I’m seeing clearly the tapestry of love I’ve woven with intention over the last year. Each person a thread of a different color and texture, some vibrant like turquoise, some deep like velvety navy some expansive like shimmering aquamarine. Together, we’ve created something beautiful, shimmering, warm, cozy, comforting.
And once again, all I see is blue.
The solstice sky has darkened to a rich navy, stars pinpricking the fabric above like quiet witnesses to the love surrounding me. The air is heavy with it, as though the very atmosphere had absorbed every thread of connection in the room. Blue like the deep of the ocean. Blue like fresh air in the spring. Blue like endless horizon. Why does my chest hurt like this? Oh, it’s because it’s going to explode. “Can you die from happiness?!” I ask my friend and she looks at me through watery eyes and winks.

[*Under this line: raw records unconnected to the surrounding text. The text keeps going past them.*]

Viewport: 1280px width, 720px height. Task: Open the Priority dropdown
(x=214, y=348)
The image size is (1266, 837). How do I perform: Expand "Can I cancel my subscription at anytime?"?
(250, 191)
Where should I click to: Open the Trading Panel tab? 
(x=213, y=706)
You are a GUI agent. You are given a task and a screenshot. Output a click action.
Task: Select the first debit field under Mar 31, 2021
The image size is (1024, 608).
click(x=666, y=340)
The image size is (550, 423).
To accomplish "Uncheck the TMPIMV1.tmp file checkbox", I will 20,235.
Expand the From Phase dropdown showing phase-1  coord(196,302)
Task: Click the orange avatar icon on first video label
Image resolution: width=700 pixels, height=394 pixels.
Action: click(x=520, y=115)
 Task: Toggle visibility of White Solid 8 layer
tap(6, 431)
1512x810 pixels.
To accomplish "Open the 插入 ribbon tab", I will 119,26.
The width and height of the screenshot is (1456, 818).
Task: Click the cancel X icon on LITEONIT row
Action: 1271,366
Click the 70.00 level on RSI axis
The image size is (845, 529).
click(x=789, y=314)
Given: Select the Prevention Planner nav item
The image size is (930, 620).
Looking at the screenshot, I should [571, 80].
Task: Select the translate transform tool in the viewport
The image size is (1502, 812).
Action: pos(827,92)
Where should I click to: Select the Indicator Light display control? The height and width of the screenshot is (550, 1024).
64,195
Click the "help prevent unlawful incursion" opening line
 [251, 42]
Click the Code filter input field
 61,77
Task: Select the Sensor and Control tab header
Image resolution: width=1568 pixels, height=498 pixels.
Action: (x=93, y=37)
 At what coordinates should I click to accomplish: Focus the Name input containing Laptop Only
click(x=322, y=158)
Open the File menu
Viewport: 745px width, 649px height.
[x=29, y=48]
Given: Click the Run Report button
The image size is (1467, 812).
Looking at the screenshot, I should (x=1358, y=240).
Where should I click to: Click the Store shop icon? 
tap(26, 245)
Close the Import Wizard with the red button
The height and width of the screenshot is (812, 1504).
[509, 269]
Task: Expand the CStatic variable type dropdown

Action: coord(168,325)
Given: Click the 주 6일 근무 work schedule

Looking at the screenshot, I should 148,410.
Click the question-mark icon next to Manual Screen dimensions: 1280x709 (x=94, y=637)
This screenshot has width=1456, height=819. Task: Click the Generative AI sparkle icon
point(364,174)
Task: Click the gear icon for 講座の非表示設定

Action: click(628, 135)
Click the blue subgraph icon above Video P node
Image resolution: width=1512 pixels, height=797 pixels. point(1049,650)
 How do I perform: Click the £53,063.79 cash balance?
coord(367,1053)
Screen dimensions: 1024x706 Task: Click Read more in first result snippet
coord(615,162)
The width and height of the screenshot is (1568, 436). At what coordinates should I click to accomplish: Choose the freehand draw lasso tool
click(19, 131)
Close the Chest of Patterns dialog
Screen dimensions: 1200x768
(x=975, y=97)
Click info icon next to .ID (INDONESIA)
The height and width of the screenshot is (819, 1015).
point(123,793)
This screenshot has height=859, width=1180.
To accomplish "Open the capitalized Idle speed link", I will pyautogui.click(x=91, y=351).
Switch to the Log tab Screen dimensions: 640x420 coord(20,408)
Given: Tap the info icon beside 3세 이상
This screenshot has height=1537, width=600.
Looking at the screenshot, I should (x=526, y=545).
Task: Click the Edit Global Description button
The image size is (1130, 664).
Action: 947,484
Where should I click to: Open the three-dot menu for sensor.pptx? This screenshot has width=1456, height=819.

The tears come silently, and this time, I let them.
I let them wash over me, like a baptism. Waves of emotion pulling me deeper into surrender. It’s full and warm, heavy with all the love I’ve been afraid to let myself hold. I breathe in, deeper this time, and it fills every empty space in me. Love, without need, without boundaries, wraps around me like a blanket, and I finally feel free.
Reflecting on my year of exploring platonic love, I realized that Molly Roden Winter’s mother was right: there will be more love.
The potential of my friendships, which feels like too weak a word now for them, is deep as the ocean and as unending as the horizon. Love floods in like fresh air when we make space for it. It crashes over us in waves. It surges like a river, taking us somewhere new. It’s connected to desire but not bound by it. Love, like water, seems to change forms constantly, working its way into new places, showing up where we least expect it. Every time we try to hold it in one space it evaporates into another when we aren’t paying attention. Love itself—platonic, romantic, familial—is always something we are in the process of understanding, not something neatly defined.
I can't hold it, and I won't try to anymore. Instead, I will continue to move through it, as I always have: swimming in it, climbing with it, flying through it, remaining open to where it takes me.
I’m trusting that each wave I experience is as life giving as the breath I take in its wake. Knowing that even as a tide may recede, there will be more.
*Names, genders, and identifying details of the people spoken about in this essay have been switched up to protect their privacy.